Elle a en effet relevé que :

– le document d’information précontractuelle mentionnait explicitement la transmission d’un savoir-faire et la mise à disposition de l’ensemble des documents le détaillant, et 

– le contrat obligeait la société H à respecter la méthode et les éléments intégrés au Book Formation et faisait expressément état de la transmission d’un savoir-faire sur lequel repose le concept. 

Elle a ainsi considéré que l’objet du contrat « dépassait largement la concession de licence de marque ». Elle n’a pourtant tiré aucune conséquence de cette requalification, puisqu’elle n’a pas prononcé sa nullité pour absence de savoir-faire substantiel, mais pour manœuvres dolosives du franchiseur.  

La nullité du contrat de franchise pour dol

En effet, la Cour d’appel a jugé que le franchiseur avait eu la volonté délibérée de tromper la société H, et a prononcé la nullité du contrat de franchise pour dol. 

Pour aboutir à la qualification du dol, elle a jugé que le DIP était gravement incomplet et tronqué. 

Elle a ainsi relevé qu’aucun état local du marché n’avait été réalisé par le franchiseur, qui n’avait pas non plus communiqué sur les liquidations judiciaires des franchisés ayant exploité le concept, ni sur l’évolution et l’expérience de la société RELOOKING CONCEPT, ni renseigné les noms, adresses et mode d’exploitation des sociétés du réseau. Elle a également pris sa décision en considération des résultats de la société franchisée, qui traduisaient un écart considérable avec le prévisionnel qui était mentionné dans le DIP. 

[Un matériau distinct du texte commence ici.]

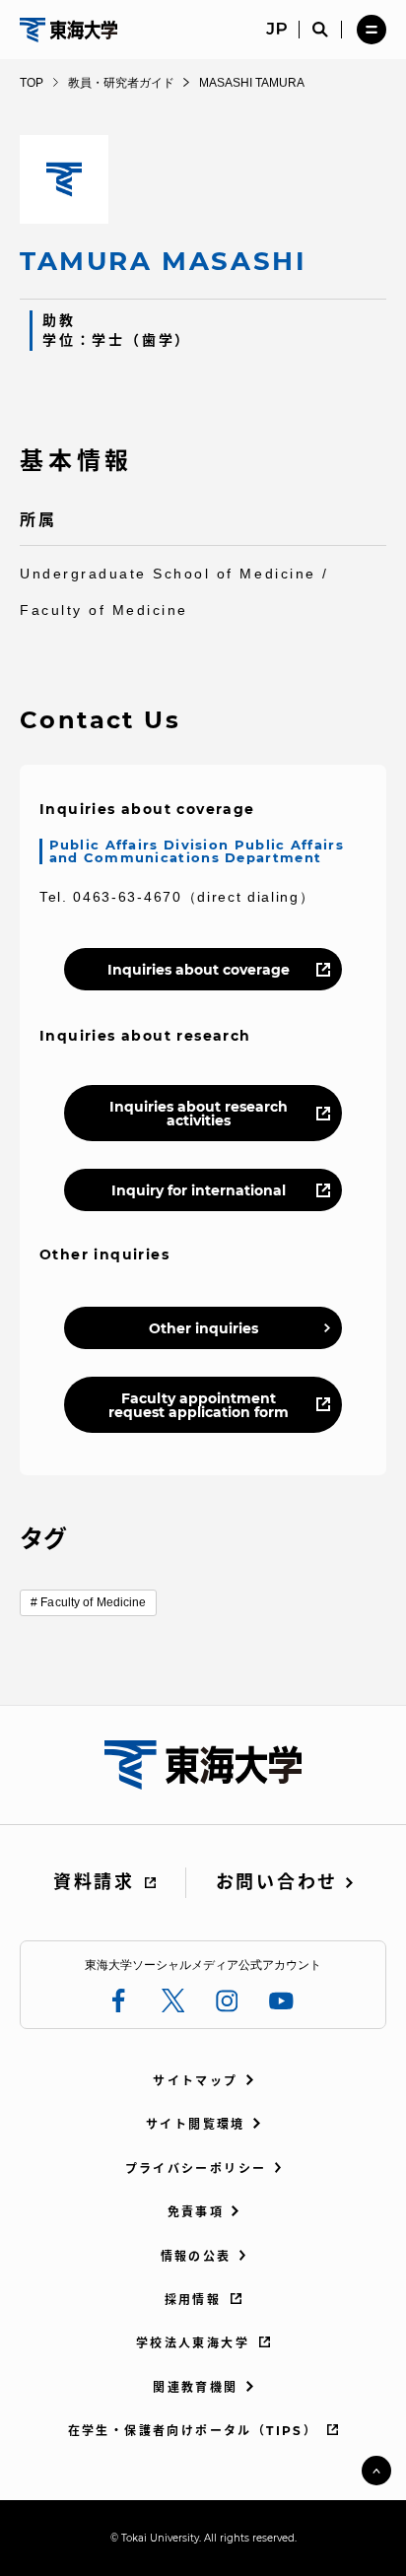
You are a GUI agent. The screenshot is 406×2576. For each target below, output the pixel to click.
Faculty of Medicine (93, 1602)
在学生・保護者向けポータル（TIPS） (193, 2430)
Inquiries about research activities (198, 1113)
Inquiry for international (198, 1190)
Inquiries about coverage (198, 970)
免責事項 (196, 2211)
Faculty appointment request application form (198, 1405)
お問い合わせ (277, 1882)
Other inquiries (203, 1328)
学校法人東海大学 (192, 2343)
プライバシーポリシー (196, 2168)
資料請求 (94, 1882)
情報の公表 (196, 2256)
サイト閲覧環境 (195, 2124)
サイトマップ (195, 2080)
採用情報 (193, 2299)
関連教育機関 (195, 2387)
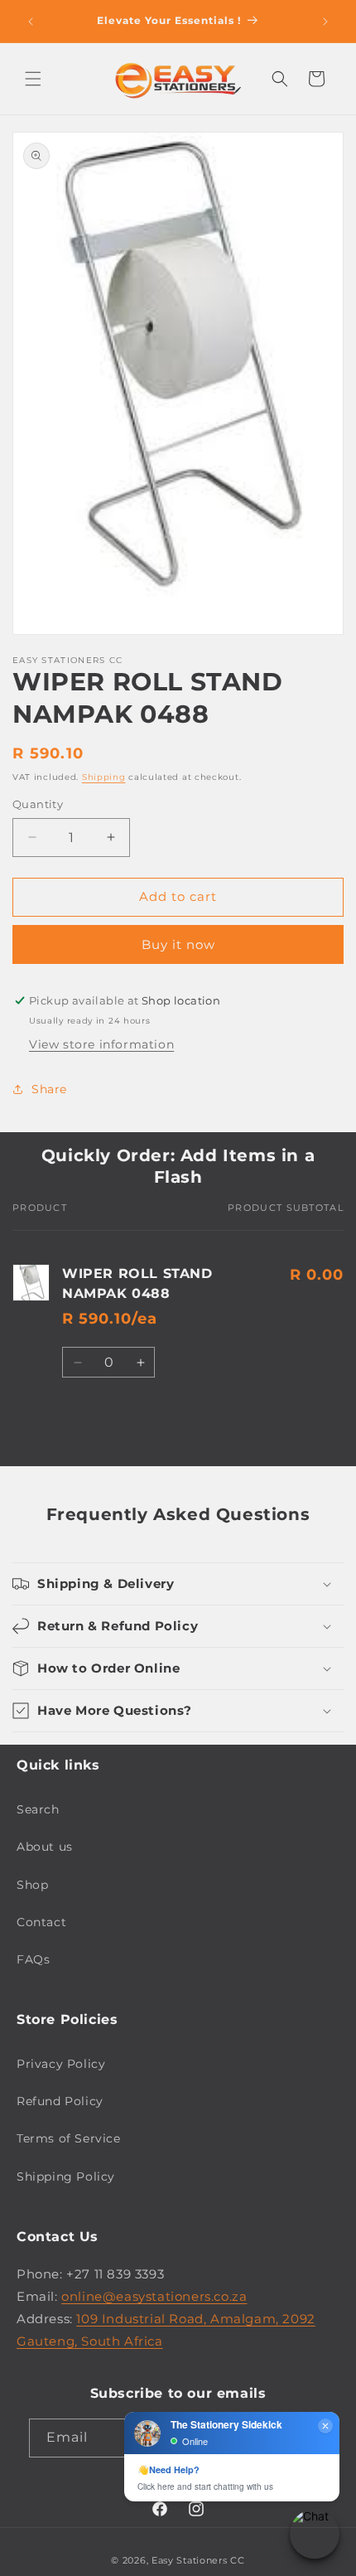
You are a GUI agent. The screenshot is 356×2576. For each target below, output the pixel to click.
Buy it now (178, 944)
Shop (32, 1884)
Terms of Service (69, 2138)
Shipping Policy (66, 2176)
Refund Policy (60, 2101)
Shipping (104, 777)
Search (38, 1809)
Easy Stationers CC (198, 2560)
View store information (101, 1044)
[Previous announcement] (30, 21)
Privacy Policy (61, 2063)
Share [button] (49, 1089)
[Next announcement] (325, 21)
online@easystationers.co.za (154, 2296)
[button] (33, 79)
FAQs (33, 1959)
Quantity (37, 804)
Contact (41, 1922)
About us (45, 1846)
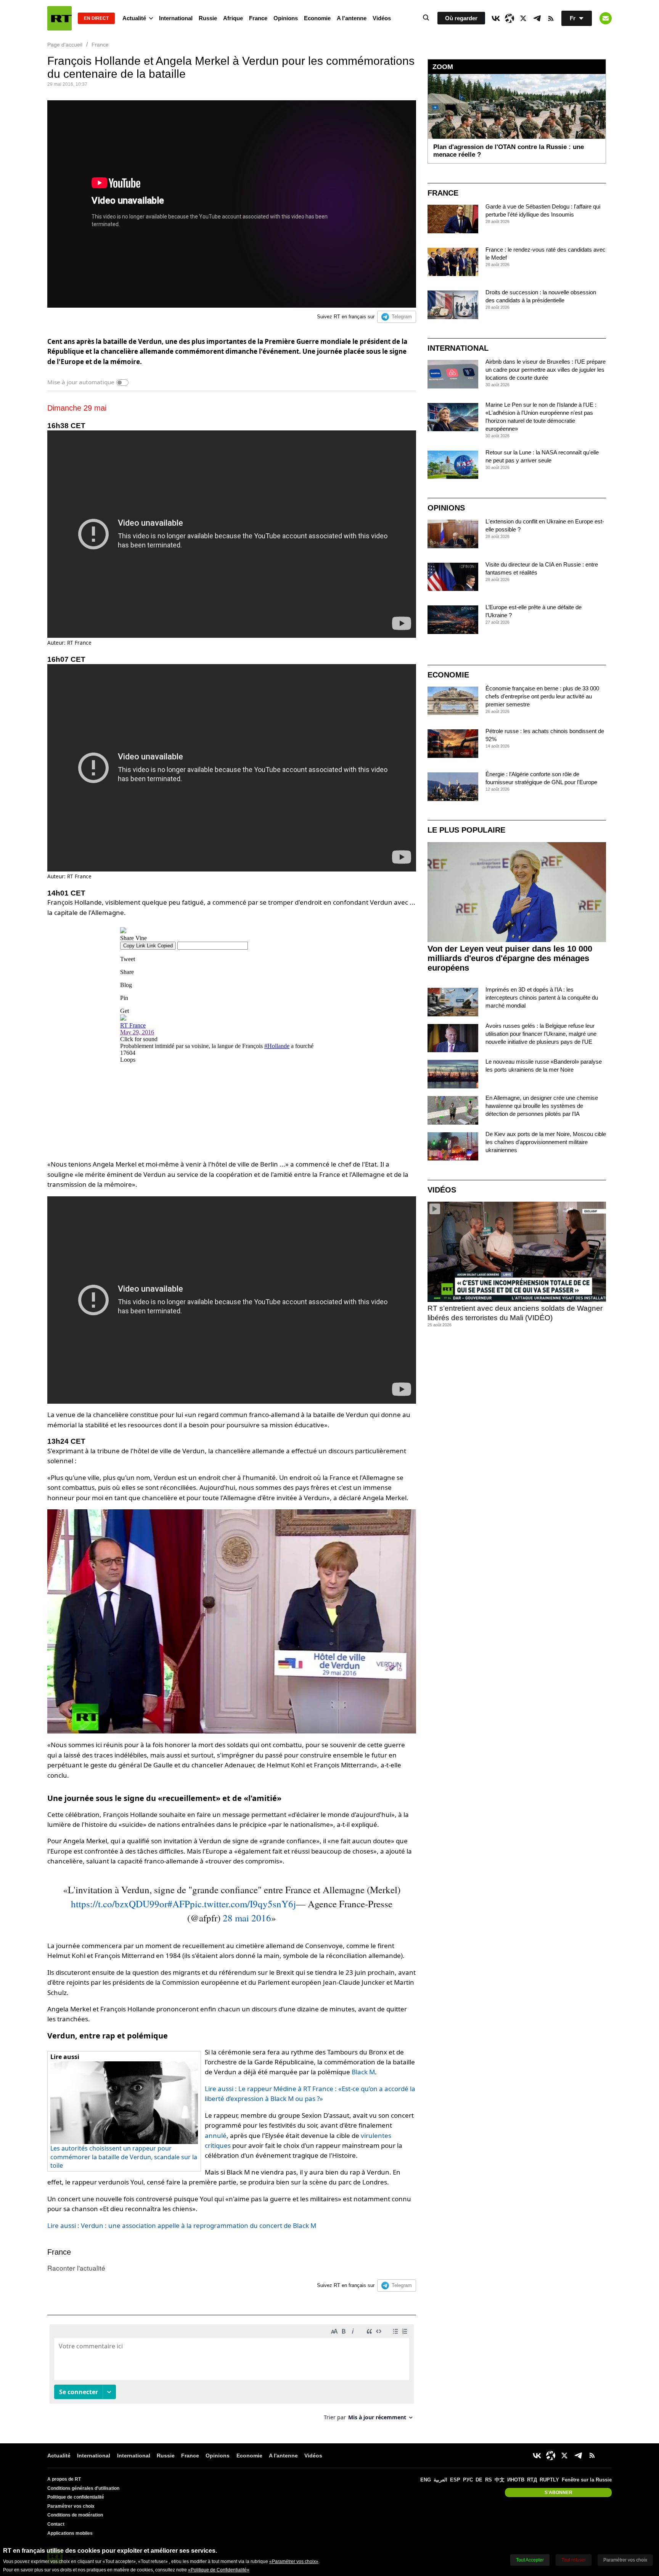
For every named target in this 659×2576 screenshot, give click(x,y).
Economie (317, 18)
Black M (363, 2071)
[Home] (59, 18)
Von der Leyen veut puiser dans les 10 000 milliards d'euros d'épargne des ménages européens (510, 958)
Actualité (134, 18)
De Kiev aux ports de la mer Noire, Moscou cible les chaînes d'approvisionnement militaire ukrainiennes (545, 1142)
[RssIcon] (551, 18)
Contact (55, 2524)
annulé (216, 2135)
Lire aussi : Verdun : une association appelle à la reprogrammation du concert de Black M (181, 2225)
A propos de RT (64, 2479)
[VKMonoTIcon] (496, 18)
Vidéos (382, 18)
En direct (96, 18)
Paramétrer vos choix (71, 2506)
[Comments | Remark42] (231, 2375)
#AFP (178, 1903)
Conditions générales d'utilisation (83, 2488)
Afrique (233, 18)
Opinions (285, 18)
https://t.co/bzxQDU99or (119, 1903)
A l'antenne (351, 18)
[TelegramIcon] (537, 18)
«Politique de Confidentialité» (218, 2570)
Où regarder (461, 18)
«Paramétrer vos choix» (293, 2561)
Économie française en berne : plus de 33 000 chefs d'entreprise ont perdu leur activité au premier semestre (542, 696)
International (176, 18)
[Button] (606, 18)
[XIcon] (523, 18)
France (258, 18)
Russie (208, 18)
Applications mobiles (70, 2533)
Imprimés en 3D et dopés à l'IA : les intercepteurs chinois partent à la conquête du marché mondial (541, 997)
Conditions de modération (75, 2515)
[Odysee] (509, 18)
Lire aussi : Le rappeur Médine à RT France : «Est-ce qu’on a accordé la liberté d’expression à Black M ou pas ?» (310, 2093)
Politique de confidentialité (75, 2497)
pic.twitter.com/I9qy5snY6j (243, 1903)
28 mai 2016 (247, 1918)
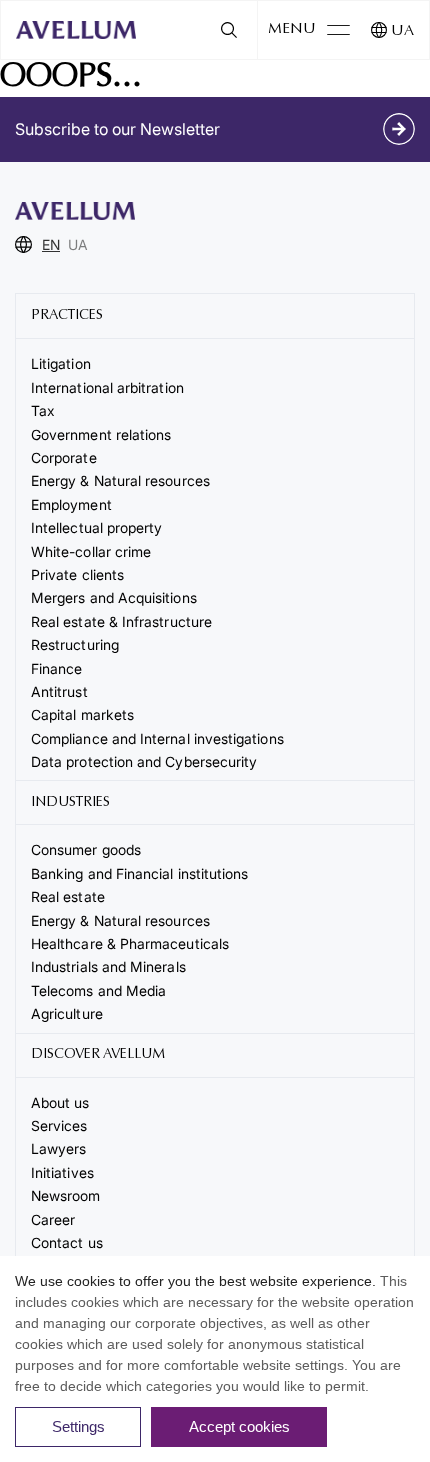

Par ailleurs, elle a retenu que le franchiseur avait eu la volonté délibérée de tromper sa cocontractante, puisqu’elle n’avait révélé aucune information à la société H sur un contentieux qui portait directement sur le concept RELOOKING, et qui est survenu avant la conclusion du contrat.

En effet, le concept RELOOKING reposait en partie sur la dépilation par lumière pulsée qui devait être réalisée par des esthéticiennes, mais la jurisprudence a confirmé que cette pratique était strictement réservée aux médecins, rendant le concept partiellement inexploitable.

Nos conseils

Le juge n’étant pas tenu par la qualification du contrat donnée par les parties, il convient de se conformer concrètement au type de contrat que l’on souhaite voir appliquer, afin qu’il ne puisse pas être opéré à une requalification en cas de litige. 

En tant que franchiseur, il est nécessaire de fournir au franchisé des informations fidèles sur le concept et ceux qui l’exploitent et d’éviter de renseigner un prévisionnel chiffré irréaliste, sous peine de devoir assumer les conséquences d’une éventuelle nullité du contrat pour dol.